Sob essa persepectiva, convém enfatizar o impacto da dessemelhança social na permanência de crianças e jovens adultos em instituições de ensino. Nesse sentido, de acordo com o Índice de Gini, o Brasil ocupa a 10° colocação no ranking das nações mais desiguais no mundo. Nessa lógica, a cruel disparidade força os estudantes de famílias carentes à evasão escolar, com o objetivo de contribuir com a renda familiar cada vez mais cedo. Dessa forma, uma parcela da sociedade brasileira é lesada pelo impedimento ao acesso à educação, resultando em uma formação de ensino incompleta, agravando o problema social.

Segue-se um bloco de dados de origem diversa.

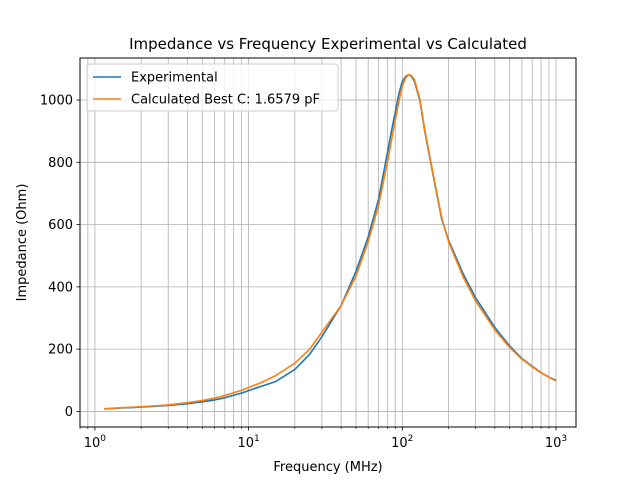  What do you see at coordinates (60, 350) in the screenshot?
I see `y-tick-label: 200` at bounding box center [60, 350].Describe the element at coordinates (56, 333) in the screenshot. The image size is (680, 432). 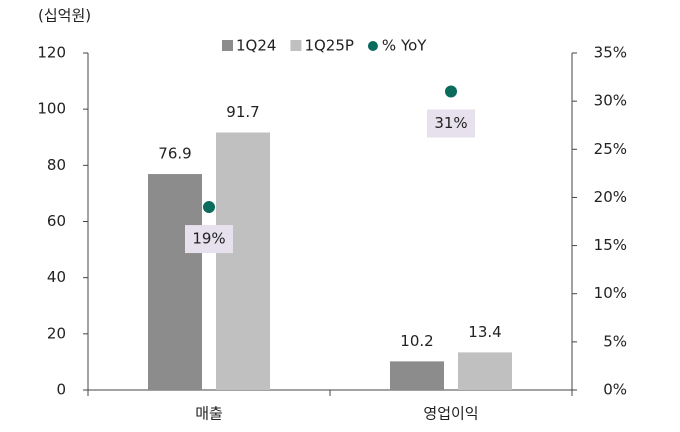
I see `y-tick-label: 20` at that location.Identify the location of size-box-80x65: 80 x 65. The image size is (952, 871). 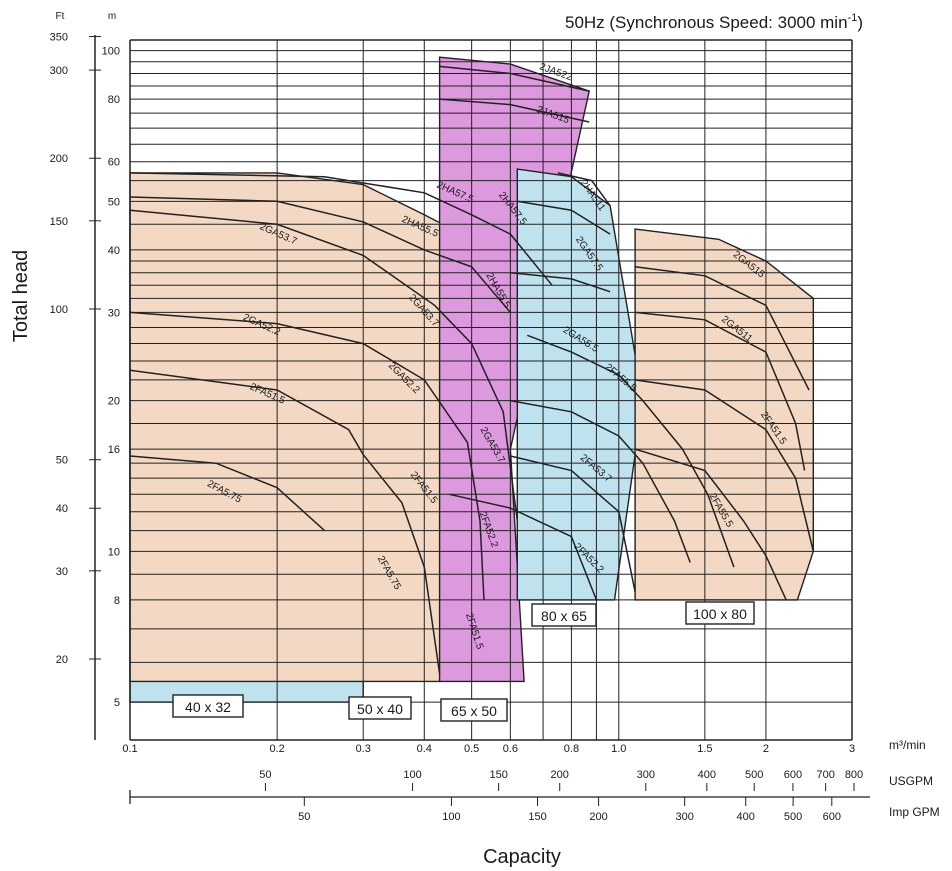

Outrossim, in a “Alegoria da Caverna” do filósofo Platão retrata homens que vivem acorrentados em uma morada subterrânea, a qual, em função da luz, representa a ignorância dos seres aprisionados diante da infinidade de conhecimentos que o mundo exterior à caverna poderia dividir-los. Similarmente, uma população que não possui a formação completa de ensino se compara aos homens acorrentados à caverna, sendo oprimidos pela maioria e segregados pelo Estado.

Evidencia-se, portanto, a necessidade de ações interventivas para minimizar o analfabetismo funcional no território nacional. Para tanto, o Governo deve investir nas regiões mais efetadas para proporcionar condições igualitárias. Ademais, compete ao Ministério da Educação introduzir debates entre as familias e o Estado, a fim de transformar a educação brasileira. Feito isso, o Brasil poderá, gradativamente, mudar o quadro exposto pelo Gini.